▶ _Given entries_
※ ※ ※
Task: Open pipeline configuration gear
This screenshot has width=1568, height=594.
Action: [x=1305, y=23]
※ ※ ※
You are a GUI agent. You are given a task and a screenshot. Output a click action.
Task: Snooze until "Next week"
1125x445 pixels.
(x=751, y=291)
※ ※ ※
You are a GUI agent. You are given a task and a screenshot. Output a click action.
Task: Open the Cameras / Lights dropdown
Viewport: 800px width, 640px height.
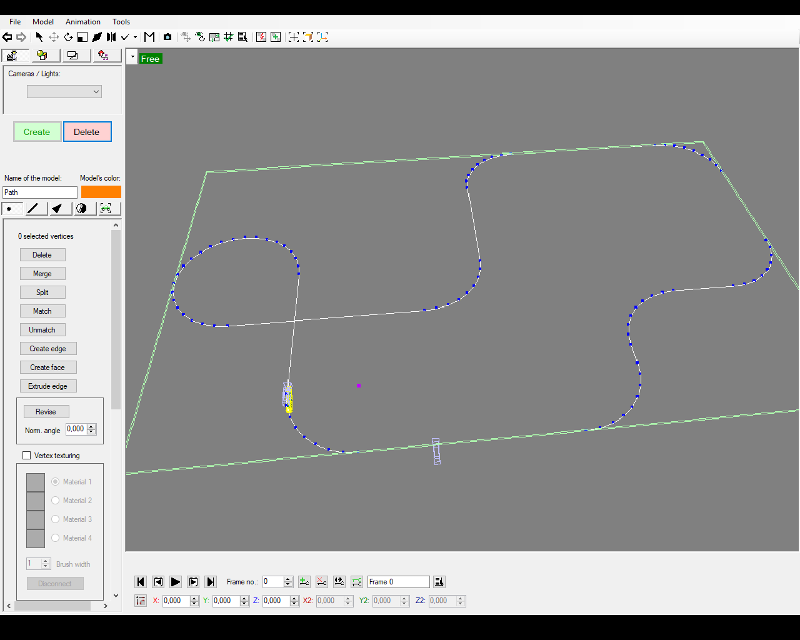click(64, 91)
※ ※ ※
▶ _What you will do_
What are the lines above that hold the string "Open"? Copy them.

▶ _Written answer_
Task: Open pipeline configuration gear
Task: Open the Cameras / Lights dropdown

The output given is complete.